In Brady’s situation, the rude note is just the start. The term “handicap” is no longer appropriate due to its negative connotation, Lissner says. “The word has definitely fallen out of favor,” he explains. “The phrasing most widely accepted now is people-first language — like ‘people with a disability’ or ‘Joe, who is blind,’ and so forth.”
The public is catching up to this change, and so are state governments. “A lot of states, including Ohio, have had recent legislation revising language from ‘handicap’ to ‘disabled,’” Lissner says.

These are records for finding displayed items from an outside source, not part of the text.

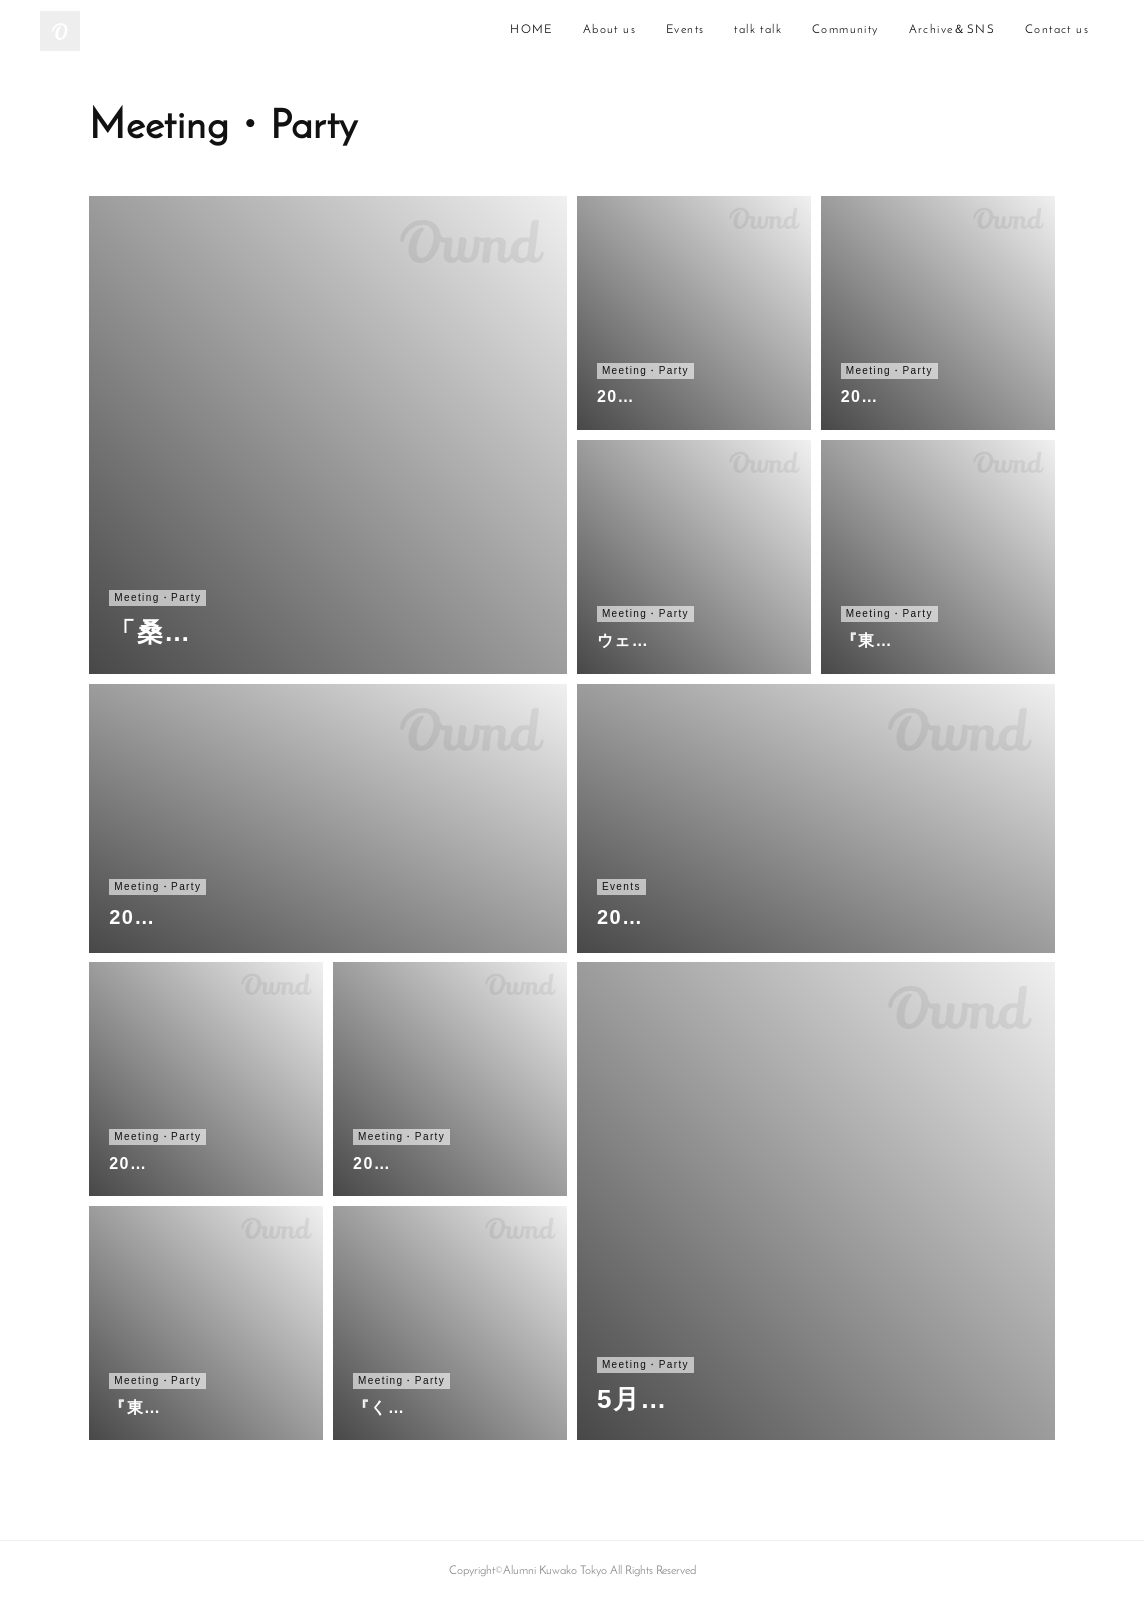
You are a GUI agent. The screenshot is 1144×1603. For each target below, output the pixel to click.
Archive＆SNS (952, 30)
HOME (531, 30)
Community (845, 30)
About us (609, 30)
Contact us (1057, 30)
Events (685, 30)
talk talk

So, if you start seeing this linguistic switch on signs and documents in future months, that’s why.
In the meantime, the public is rallying around Brady after the run-in with her insensitive neighbor. Although there are certainly bullies in the world, she’s also discovered an outpouring of support.
“I got a lot of feedback online from a lot of other amputees who have been in similar situations,” Brady said. “You’re not just going to get what you want by… bullying. She told me to cry to someone who cares, so I went to the internet and it turns out a lot of people care.”